Evaluating LLMs on Large-Scale Graph Property Estimation via Random Walks¶
Conference: ACL 2026
arXiv: 2605.01484
Code: https://zenodo.org/records/19632942
Area: Graph Learning / LLM Evaluation / Estimation Algorithms
Keywords: large graph reasoning, random walk, LLM benchmark, graph property estimation, partial access
TL;DR¶
Existing LLM graph reasoning benchmarks are limited to small graphs of 20–50 nodes and require full graph visibility. This paper compresses real-world graphs of up to 2.39M nodes into prompts using "random walk statistics." It proposes EstGraph to evaluate LLM performance on four estimation tasks: node/edge count, community count, graph structure, and influential nodes. The study finds that LLMs achieve < 20% relative error on medium-scale graphs and can effectively identify graph structures.
Background & Motivation¶
Background: Almost all existing LLM graph reasoning benchmarks, such as NLGraph, GraphQA, GraphArena, and GraphPattern, encode the entire graph as an edgelist or adjacency list within the prompt. These benchmarks focus on "algorithm execution" problems like shortest paths, connectivity, and Hamiltonian paths.
Limitations of Prior Work: (1) Context window constraints—Typical benchmarks are capped at 20–50 nodes, which is 4–6 orders of magnitude smaller than real-world graphs. (2) Invalid full visibility assumption—Graphs in social networks, Web, or P2P systems are often only partially accessible via APIs, making it impossible to retrieve the full graph at once. (3) LLM collapse on large graphs—Empirical tests on simple local tasks (e.g., edgelist to adjacency list conversion) show that as the number of nodes increases, LLMs suffer from omitted edges or hallucinations (Fig. 1). (4) Misaligned task focus—Large-scale graph analysis is concerned with global statistics like community structure, degree distribution, and influential nodes, rather than specific algorithm execution.
Key Challenge: As graph scale grows, the number of tokens required for encoding increases linearly, hitting the context window limit.
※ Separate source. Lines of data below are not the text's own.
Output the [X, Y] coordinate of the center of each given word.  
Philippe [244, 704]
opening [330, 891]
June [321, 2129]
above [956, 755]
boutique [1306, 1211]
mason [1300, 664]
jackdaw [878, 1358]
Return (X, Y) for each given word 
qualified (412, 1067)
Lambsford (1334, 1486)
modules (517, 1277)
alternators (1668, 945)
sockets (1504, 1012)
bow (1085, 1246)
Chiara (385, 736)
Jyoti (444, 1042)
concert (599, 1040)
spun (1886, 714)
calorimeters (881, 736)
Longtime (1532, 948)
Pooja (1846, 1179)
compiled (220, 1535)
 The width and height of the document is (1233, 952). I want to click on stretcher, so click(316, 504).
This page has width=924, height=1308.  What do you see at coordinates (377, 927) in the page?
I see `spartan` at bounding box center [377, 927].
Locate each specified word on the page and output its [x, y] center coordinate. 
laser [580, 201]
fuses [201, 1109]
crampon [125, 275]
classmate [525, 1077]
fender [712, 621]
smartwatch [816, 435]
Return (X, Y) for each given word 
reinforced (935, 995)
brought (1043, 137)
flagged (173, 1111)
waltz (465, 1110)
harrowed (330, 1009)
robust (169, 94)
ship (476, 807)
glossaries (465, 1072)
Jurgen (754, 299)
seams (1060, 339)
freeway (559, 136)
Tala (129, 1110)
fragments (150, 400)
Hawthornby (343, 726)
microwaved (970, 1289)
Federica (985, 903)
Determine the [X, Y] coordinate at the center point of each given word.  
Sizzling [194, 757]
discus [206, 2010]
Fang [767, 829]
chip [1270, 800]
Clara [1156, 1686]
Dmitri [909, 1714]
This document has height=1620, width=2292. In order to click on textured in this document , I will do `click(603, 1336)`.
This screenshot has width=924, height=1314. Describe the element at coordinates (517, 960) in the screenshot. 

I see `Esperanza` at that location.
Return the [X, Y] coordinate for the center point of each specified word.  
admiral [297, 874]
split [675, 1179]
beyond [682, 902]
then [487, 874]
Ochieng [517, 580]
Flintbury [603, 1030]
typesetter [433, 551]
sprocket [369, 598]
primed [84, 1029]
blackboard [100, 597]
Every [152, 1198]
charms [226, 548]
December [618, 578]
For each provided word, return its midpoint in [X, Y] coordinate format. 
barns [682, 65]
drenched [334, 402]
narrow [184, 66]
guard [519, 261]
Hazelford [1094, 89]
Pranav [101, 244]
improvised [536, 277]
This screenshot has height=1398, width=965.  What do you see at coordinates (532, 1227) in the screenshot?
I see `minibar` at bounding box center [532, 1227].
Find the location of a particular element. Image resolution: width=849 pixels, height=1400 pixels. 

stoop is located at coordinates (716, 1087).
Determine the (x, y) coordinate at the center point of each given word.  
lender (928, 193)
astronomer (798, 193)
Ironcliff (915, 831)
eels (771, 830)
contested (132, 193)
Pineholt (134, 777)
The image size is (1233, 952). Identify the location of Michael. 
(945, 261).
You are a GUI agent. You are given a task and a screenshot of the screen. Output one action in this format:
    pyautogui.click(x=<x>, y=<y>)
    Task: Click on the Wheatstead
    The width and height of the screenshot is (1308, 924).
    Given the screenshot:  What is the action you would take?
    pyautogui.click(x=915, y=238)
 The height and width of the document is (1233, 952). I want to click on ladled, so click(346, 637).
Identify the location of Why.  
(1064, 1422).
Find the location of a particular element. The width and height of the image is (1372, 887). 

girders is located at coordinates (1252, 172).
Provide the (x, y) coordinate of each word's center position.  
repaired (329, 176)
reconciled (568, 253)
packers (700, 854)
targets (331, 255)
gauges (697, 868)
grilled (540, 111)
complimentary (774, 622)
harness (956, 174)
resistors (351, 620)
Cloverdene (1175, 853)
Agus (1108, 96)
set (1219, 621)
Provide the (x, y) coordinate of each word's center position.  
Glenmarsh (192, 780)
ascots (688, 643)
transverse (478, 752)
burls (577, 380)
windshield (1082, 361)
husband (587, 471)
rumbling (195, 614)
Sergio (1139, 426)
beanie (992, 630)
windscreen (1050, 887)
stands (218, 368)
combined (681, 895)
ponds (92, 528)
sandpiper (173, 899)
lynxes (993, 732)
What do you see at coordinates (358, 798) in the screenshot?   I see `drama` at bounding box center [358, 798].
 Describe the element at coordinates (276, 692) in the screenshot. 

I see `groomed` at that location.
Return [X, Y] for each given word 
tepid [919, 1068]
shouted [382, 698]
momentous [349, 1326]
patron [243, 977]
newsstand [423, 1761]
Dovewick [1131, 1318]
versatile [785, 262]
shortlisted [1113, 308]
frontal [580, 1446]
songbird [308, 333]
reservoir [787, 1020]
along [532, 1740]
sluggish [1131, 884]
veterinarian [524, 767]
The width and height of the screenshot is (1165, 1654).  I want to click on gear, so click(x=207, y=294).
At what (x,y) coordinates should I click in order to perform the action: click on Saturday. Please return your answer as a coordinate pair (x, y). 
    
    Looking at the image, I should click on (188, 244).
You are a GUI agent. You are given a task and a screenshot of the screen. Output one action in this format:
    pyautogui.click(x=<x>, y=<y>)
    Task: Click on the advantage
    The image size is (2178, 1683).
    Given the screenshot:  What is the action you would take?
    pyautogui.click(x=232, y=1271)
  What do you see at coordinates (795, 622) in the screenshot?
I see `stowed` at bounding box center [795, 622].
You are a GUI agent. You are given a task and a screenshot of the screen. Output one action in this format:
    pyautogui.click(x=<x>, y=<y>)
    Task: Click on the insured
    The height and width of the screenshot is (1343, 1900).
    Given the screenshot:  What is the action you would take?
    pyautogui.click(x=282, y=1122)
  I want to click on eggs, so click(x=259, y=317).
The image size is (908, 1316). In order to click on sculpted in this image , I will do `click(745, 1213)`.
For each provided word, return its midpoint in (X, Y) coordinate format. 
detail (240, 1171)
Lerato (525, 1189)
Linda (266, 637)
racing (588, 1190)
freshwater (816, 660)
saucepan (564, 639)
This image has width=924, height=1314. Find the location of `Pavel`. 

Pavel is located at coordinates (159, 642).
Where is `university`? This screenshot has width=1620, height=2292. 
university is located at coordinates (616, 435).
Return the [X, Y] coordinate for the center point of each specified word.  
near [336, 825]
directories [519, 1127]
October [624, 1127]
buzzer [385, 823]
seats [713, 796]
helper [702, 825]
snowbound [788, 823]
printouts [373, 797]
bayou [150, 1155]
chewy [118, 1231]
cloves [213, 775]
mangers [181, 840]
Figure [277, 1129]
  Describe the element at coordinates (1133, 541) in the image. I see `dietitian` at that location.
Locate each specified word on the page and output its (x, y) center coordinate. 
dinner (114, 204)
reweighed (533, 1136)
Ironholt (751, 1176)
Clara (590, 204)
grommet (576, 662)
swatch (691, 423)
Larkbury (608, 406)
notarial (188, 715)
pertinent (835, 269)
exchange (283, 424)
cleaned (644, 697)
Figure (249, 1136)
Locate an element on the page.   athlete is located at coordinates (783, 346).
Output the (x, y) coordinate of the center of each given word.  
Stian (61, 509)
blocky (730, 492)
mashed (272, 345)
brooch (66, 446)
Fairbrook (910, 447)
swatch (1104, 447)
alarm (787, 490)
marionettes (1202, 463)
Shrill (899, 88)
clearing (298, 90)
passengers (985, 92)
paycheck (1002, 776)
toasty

Even if forced into a prompt, LLMs struggle to maintain a "globally consistent view." Meanwhile, traditional graph estimation algorithms (e.g., MH-walk, max-degree walk, return-time) require either unbiased sampling (unfeasible via many APIs) or global information like the maximum degree.
Goal: (1) Discard the "full visibility" assumption and introduce a new "partial access via random walks" setting. (2) Design four estimation tasks for large graphs covering size, community, structure, and influential nodes. (3) Construct task-specific "walk-statistics prompts" where prompt length is independent of graph scale. (4) Systematically compare LLMs against classical estimators on synthetic (up to 100k nodes) and real-world graphs (up to 2.39M nodes).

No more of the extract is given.